How to complete this task> Of the records that follow, copy only the lines from the line containing "ご利用に際して (437, 2461)" to the line containing "中島啓太が3打差6位発進 欧州2試合目の生源寺龍憲は出遅れ (242, 1618)", both included, exactly as written.

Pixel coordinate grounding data

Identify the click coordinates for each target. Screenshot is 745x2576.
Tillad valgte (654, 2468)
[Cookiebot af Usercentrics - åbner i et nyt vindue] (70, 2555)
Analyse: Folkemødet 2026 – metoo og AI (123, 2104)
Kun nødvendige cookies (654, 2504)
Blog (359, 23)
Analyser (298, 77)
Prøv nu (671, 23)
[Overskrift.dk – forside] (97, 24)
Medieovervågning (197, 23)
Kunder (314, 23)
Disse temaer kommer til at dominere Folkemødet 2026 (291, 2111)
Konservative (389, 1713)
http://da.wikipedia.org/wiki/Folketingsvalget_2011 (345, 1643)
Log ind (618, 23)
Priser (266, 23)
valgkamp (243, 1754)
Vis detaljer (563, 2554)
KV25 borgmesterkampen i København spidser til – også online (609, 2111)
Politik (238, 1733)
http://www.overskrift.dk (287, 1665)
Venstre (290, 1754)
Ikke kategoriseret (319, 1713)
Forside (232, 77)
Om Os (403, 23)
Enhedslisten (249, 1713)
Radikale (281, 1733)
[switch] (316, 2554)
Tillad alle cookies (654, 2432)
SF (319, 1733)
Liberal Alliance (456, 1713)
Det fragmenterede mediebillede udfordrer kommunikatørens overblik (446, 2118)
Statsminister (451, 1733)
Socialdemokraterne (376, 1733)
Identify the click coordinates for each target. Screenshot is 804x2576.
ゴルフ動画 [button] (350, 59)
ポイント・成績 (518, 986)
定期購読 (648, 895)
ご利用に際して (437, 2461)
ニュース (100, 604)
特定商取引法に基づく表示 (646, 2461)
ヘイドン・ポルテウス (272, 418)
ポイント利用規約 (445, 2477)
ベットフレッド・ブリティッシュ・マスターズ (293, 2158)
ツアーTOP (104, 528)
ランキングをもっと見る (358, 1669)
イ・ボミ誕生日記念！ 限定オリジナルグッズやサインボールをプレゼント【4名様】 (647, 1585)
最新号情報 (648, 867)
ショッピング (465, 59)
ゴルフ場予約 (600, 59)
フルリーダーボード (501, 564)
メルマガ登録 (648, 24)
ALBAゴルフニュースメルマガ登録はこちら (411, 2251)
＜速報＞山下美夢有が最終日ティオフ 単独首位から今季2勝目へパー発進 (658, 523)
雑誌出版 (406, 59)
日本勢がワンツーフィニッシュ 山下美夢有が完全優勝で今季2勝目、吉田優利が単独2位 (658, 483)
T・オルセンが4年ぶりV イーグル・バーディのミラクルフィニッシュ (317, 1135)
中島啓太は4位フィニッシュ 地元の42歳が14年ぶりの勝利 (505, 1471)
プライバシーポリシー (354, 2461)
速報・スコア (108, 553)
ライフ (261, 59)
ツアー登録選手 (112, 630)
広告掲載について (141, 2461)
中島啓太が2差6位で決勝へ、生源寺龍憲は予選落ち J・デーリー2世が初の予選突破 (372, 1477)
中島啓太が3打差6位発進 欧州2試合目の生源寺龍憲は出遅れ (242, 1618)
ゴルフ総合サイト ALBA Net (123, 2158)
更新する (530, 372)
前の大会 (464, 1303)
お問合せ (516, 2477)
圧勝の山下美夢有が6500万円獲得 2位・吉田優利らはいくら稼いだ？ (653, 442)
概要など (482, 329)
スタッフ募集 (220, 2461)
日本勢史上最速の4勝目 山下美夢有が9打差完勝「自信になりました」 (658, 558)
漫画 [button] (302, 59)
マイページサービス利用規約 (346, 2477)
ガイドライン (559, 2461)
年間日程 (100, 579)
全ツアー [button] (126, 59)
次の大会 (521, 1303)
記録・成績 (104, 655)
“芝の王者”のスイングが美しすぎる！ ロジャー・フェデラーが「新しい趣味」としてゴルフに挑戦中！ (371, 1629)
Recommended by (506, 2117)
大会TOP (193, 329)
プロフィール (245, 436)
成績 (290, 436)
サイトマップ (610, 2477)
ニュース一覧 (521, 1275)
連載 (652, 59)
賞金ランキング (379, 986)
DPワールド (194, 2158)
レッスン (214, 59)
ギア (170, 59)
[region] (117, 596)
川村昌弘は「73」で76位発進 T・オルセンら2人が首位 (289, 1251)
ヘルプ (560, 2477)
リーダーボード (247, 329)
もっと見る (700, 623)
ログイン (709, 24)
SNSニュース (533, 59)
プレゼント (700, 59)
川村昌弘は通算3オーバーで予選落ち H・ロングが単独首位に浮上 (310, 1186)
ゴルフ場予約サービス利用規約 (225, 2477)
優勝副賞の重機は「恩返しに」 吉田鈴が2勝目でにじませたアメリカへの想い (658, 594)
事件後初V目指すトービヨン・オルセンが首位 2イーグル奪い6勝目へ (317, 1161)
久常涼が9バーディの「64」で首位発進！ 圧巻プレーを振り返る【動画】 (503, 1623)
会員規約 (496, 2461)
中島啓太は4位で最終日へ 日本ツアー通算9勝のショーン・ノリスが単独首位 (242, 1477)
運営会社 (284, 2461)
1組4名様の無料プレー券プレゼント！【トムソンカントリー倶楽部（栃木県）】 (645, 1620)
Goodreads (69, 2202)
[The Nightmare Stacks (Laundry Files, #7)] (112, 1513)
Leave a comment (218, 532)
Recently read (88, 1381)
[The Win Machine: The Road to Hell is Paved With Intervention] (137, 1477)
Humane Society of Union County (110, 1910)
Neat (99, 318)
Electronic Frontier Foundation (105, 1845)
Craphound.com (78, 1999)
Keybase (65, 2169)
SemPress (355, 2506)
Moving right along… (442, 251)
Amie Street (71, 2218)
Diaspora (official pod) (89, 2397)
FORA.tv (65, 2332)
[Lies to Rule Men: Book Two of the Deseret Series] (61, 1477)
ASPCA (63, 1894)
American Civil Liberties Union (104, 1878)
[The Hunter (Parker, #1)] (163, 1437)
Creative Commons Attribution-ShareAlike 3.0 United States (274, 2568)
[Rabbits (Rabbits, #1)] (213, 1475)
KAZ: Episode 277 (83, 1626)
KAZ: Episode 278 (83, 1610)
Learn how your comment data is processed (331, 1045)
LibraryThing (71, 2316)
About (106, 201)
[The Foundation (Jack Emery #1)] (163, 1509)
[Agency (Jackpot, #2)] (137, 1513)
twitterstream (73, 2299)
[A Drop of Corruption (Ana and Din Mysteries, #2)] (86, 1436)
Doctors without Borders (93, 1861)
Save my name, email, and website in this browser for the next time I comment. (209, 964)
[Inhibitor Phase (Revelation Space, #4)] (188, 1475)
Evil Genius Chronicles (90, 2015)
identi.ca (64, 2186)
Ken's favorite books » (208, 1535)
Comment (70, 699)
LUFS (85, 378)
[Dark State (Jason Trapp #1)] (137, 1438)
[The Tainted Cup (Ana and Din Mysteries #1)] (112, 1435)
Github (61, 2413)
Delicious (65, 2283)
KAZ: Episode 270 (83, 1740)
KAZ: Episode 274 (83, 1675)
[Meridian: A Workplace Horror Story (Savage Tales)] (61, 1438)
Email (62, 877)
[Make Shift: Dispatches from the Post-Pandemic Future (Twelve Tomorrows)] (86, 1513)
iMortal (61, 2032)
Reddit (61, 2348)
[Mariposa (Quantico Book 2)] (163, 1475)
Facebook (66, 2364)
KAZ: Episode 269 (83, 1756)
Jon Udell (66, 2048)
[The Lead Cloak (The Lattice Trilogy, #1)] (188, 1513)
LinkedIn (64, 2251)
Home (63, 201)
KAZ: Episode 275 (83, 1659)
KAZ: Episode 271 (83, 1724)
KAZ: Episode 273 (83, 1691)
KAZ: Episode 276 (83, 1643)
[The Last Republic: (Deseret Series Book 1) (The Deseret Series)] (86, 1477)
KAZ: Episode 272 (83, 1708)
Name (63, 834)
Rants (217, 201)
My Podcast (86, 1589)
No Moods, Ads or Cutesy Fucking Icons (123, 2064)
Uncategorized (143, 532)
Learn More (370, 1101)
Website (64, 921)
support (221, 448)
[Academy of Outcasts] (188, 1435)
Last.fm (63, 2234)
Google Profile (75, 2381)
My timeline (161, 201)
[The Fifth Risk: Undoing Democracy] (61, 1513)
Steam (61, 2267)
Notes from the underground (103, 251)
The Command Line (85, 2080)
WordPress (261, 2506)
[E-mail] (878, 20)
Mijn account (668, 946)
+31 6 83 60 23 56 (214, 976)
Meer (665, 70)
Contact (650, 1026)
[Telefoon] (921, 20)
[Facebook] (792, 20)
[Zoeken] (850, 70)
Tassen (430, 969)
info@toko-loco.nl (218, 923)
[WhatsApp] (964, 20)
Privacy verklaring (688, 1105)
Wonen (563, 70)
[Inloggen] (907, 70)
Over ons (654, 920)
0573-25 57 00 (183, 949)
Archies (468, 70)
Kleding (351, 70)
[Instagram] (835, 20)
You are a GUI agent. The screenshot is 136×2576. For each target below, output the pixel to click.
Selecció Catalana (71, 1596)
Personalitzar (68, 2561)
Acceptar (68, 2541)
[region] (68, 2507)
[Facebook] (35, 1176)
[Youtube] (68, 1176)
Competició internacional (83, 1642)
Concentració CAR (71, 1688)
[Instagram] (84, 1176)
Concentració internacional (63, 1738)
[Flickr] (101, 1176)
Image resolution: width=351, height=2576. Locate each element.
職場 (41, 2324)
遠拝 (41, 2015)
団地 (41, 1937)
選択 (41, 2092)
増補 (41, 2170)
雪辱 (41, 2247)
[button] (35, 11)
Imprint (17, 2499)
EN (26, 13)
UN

Completed task>
ご利用に際して (437, 2461)
ニュース (100, 604)
特定商取引法に基づく表示 (646, 2461)
ヘイドン・ポルテウス (272, 418)
ポイント利用規約 (445, 2477)
ベットフレッド・ブリティッシュ・マスターズ (293, 2158)
ツアーTOP (104, 528)
ランキングをもっと見る (358, 1669)
イ・ボミ誕生日記念！ 限定オリジナルグッズやサインボールをプレゼント【4名様】 (647, 1585)
最新号情報 (648, 867)
ショッピング (465, 59)
ゴルフ場予約 (600, 59)
フルリーダーボード (501, 564)
メルマガ登録 (648, 24)
ALBAゴルフニュースメルマガ登録はこちら (411, 2251)
＜速報＞山下美夢有が最終日ティオフ 単独首位から今季2勝目へパー発進 (658, 523)
雑誌出版 (406, 59)
日本勢がワンツーフィニッシュ 山下美夢有が完全優勝で今季2勝目、吉田優利が単独2位 (658, 483)
T・オルセンが4年ぶりV イーグル・バーディのミラクルフィニッシュ (317, 1135)
中島啓太は4位フィニッシュ 地元の42歳が14年ぶりの勝利 (505, 1471)
プライバシーポリシー (354, 2461)
速報・スコア (108, 553)
ライフ (261, 59)
ツアー登録選手 (112, 630)
広告掲載について (141, 2461)
中島啓太が2差6位で決勝へ、生源寺龍憲は予選落ち J・デーリー2世が初の予選突破 (372, 1477)
中島啓太が3打差6位発進 欧州2試合目の生源寺龍憲は出遅れ (242, 1618)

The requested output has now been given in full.